Exercise: When you copy the listing, reproduce each line as it appears and omit every image.

= = = = =

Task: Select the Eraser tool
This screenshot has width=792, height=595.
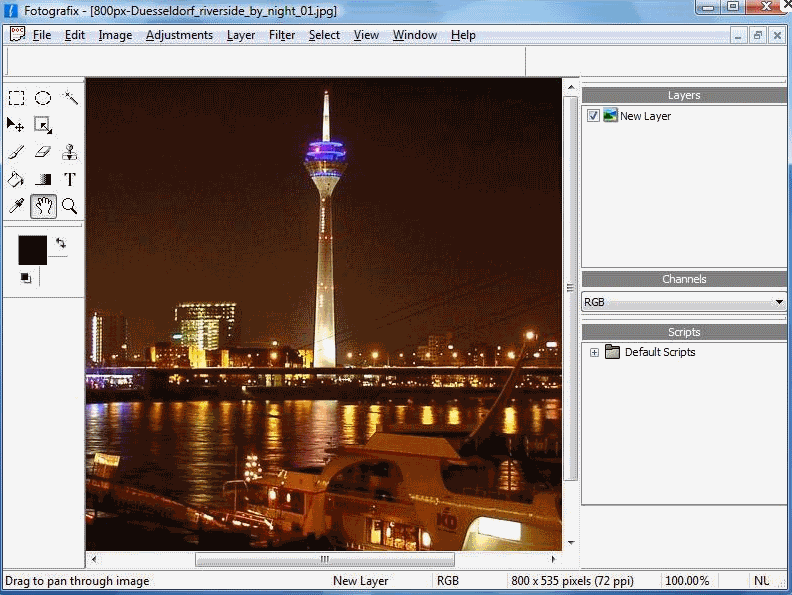Action: (43, 152)
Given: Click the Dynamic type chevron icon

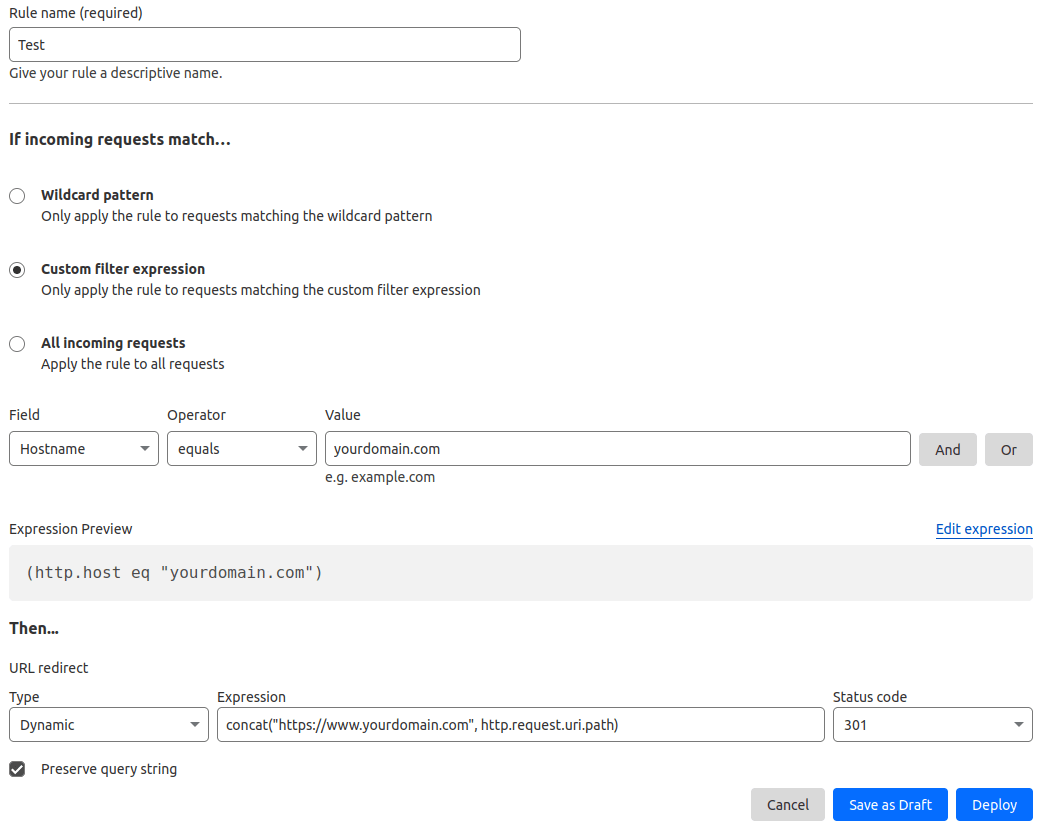Looking at the screenshot, I should coord(194,724).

= = = = =

Output of the task:
Task: Select the Eraser tool
This screenshot has width=792, height=595.
Action: (43, 152)
Given: Click the Dynamic type chevron icon

Looking at the screenshot, I should coord(194,724).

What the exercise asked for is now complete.